Dataset entries

....

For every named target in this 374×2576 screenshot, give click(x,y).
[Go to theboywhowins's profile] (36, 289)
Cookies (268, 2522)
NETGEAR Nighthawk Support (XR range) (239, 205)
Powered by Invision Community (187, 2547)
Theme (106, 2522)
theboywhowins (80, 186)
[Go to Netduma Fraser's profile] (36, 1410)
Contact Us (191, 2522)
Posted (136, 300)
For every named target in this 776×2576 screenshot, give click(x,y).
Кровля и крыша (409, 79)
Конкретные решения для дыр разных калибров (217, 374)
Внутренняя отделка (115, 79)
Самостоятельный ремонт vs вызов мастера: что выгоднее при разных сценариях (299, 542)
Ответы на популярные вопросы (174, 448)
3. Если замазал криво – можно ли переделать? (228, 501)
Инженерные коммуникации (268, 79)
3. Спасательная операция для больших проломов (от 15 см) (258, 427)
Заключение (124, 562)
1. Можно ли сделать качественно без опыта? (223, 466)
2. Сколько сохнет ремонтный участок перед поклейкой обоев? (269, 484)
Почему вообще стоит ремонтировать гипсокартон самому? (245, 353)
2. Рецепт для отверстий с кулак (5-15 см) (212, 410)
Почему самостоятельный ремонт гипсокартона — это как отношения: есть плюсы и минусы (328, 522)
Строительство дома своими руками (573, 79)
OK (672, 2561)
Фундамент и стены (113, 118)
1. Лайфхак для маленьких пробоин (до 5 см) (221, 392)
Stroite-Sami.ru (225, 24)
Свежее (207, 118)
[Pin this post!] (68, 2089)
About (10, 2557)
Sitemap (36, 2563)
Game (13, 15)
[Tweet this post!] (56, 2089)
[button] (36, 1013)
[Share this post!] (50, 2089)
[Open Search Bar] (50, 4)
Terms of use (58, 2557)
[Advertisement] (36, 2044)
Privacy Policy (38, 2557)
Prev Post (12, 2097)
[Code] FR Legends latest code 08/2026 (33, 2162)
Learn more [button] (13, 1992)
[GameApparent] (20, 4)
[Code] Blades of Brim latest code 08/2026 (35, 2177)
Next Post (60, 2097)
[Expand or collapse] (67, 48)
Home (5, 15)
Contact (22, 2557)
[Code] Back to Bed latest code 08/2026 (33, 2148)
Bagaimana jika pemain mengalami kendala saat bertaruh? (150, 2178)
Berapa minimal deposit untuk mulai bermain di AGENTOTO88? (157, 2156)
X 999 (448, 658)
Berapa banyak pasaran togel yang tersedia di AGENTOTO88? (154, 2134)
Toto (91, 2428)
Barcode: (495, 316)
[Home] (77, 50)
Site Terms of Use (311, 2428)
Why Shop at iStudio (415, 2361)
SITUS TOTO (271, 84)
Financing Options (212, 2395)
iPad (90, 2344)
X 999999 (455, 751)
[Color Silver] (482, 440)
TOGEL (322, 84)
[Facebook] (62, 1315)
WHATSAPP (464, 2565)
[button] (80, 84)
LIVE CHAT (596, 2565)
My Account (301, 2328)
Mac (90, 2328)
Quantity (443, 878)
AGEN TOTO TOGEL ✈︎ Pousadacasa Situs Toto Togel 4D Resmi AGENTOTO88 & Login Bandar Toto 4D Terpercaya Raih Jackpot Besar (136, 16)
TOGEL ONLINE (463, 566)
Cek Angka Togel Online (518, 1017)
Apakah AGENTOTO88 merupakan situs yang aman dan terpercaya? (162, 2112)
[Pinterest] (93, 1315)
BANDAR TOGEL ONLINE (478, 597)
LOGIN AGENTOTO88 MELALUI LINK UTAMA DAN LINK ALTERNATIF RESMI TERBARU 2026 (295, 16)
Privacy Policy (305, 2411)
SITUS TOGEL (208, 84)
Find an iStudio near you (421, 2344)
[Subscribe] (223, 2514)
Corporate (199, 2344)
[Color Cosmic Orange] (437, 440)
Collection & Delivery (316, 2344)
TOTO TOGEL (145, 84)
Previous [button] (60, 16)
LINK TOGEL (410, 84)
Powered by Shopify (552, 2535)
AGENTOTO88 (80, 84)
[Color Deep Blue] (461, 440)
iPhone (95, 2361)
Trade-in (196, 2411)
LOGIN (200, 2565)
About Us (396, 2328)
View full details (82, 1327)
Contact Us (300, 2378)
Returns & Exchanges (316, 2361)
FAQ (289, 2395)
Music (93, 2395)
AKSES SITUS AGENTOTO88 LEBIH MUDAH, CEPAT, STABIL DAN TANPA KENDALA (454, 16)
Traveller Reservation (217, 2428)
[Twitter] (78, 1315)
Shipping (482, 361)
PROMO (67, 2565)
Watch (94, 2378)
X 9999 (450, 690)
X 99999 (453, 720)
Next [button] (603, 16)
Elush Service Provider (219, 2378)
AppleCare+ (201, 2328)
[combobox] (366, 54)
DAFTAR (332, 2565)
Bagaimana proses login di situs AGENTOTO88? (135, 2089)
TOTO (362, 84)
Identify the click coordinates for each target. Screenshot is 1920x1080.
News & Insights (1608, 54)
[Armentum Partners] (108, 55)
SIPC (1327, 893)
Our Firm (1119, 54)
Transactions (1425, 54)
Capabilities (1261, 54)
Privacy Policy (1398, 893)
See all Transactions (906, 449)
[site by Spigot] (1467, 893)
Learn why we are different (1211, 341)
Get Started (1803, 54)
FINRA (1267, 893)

....

Transcribe the data. Leave every line exactly as it is.

For every named target in this 374×2576 screenshot, give click(x,y).
[Go to theboywhowins's profile] (36, 289)
Cookies (268, 2522)
NETGEAR Nighthawk Support (XR range) (239, 205)
Powered by Invision Community (187, 2547)
Theme (106, 2522)
theboywhowins (80, 186)
[Go to Netduma Fraser's profile] (36, 1410)
Contact Us (191, 2522)
Posted (136, 300)
For every named target in this 776×2576 screenshot, give click(x,y).
Кровля и крыша (409, 79)
Конкретные решения для дыр разных калибров (217, 374)
Внутренняя отделка (115, 79)
Самостоятельный ремонт vs вызов мастера: что выгоднее при разных сценариях (299, 542)
Ответы на популярные вопросы (174, 448)
3. Если замазал криво – можно ли переделать? (228, 501)
Инженерные коммуникации (268, 79)
3. Спасательная операция для больших проломов (от 15 см) (258, 427)
Заключение (124, 562)
1. Можно ли сделать качественно без опыта? (223, 466)
2. Сколько сохнет ремонтный участок перед поклейкой обоев? (269, 484)
Почему вообще стоит ремонтировать гипсокартон самому? (245, 353)
2. Рецепт для отверстий с кулак (5-15 см) (212, 410)
Почему самостоятельный ремонт гипсокартона — это как отношения: есть плюсы и минусы (328, 522)
Строительство дома своими руками (573, 79)
OK (672, 2561)
Фундамент и стены (113, 118)
1. Лайфхак для маленьких пробоин (до 5 см) (221, 392)
Stroite-Sami.ru (225, 24)
Свежее (207, 118)
[Pin this post!] (68, 2089)
About (10, 2557)
Sitemap (36, 2563)
Game (13, 15)
[Tweet this post!] (56, 2089)
[button] (36, 1013)
[Share this post!] (50, 2089)
[Open Search Bar] (50, 4)
Terms of use (58, 2557)
[Advertisement] (36, 2044)
Privacy Policy (38, 2557)
Prev Post (12, 2097)
[Code] FR Legends latest code 08/2026 (33, 2162)
Learn more [button] (13, 1992)
[GameApparent] (20, 4)
[Code] Blades of Brim latest code 08/2026 (35, 2177)
Next Post (60, 2097)
[Expand or collapse] (67, 48)
Home (5, 15)
Contact (22, 2557)
[Code] Back to Bed latest code 08/2026 (33, 2148)
Bagaimana jika pemain mengalami kendala saat bertaruh? (150, 2178)
Berapa minimal deposit untuk mulai bermain di AGENTOTO88? (157, 2156)
X 999 (448, 658)
Berapa banyak pasaran togel yang tersedia di AGENTOTO88? (154, 2134)
Toto (91, 2428)
Barcode: (495, 316)
[Home] (77, 50)
Site Terms of Use (311, 2428)
Why Shop at iStudio (415, 2361)
SITUS TOTO (271, 84)
Financing Options (212, 2395)
iPad (90, 2344)
X 999999 (455, 751)
[Color Silver] (482, 440)
TOGEL (322, 84)
[Facebook] (62, 1315)
WHATSAPP (464, 2565)
[button] (80, 84)
LIVE CHAT (596, 2565)
My Account (301, 2328)
Mac (90, 2328)
Quantity (443, 878)
AGEN TOTO TOGEL ✈︎ Pousadacasa Situs Toto Togel 4D Resmi AGENTOTO88 & Login Bandar Toto 4D Terpercaya Raih Jackpot Besar (136, 16)
TOGEL ONLINE (463, 566)
Cek Angka Togel Online (518, 1017)
Apakah AGENTOTO88 merupakan situs yang aman dan terpercaya? (162, 2112)
[Pinterest] (93, 1315)
BANDAR TOGEL ONLINE (478, 597)
LOGIN AGENTOTO88 MELALUI LINK UTAMA DAN LINK ALTERNATIF RESMI TERBARU 2026 (295, 16)
Privacy Policy (305, 2411)
SITUS TOGEL (208, 84)
Find an iStudio near you (421, 2344)
[Subscribe] (223, 2514)
Corporate (199, 2344)
[Color Cosmic Orange] (437, 440)
Collection & Delivery (316, 2344)
TOTO TOGEL (145, 84)
Previous [button] (60, 16)
LINK TOGEL (410, 84)
Powered by Shopify (552, 2535)
AGENTOTO88 (80, 84)
[Color Deep Blue] (461, 440)
iPhone (95, 2361)
Trade-in (196, 2411)
LOGIN (200, 2565)
About Us (396, 2328)
View full details (82, 1327)
Contact Us (300, 2378)
Returns & Exchanges (316, 2361)
FAQ (289, 2395)
Music (93, 2395)
AKSES SITUS AGENTOTO88 LEBIH MUDAH, CEPAT, STABIL DAN TANPA KENDALA (454, 16)
Traveller Reservation (217, 2428)
[Twitter] (78, 1315)
Shipping (482, 361)
PROMO (67, 2565)
Watch (94, 2378)
X 9999 (450, 690)
X 99999 (453, 720)
Next [button] (603, 16)
Elush Service Provider (219, 2378)
AppleCare+ (201, 2328)
[combobox] (366, 54)
DAFTAR (332, 2565)
Bagaimana proses login di situs AGENTOTO88? (135, 2089)
TOTO (362, 84)
Identify the click coordinates for each target. Screenshot is 1920x1080.
News & Insights (1608, 54)
[Armentum Partners] (108, 55)
SIPC (1327, 893)
Our Firm (1119, 54)
Transactions (1425, 54)
Capabilities (1261, 54)
Privacy Policy (1398, 893)
See all Transactions (906, 449)
[site by Spigot] (1467, 893)
Learn why we are different (1211, 341)
Get Started (1803, 54)
FINRA (1267, 893)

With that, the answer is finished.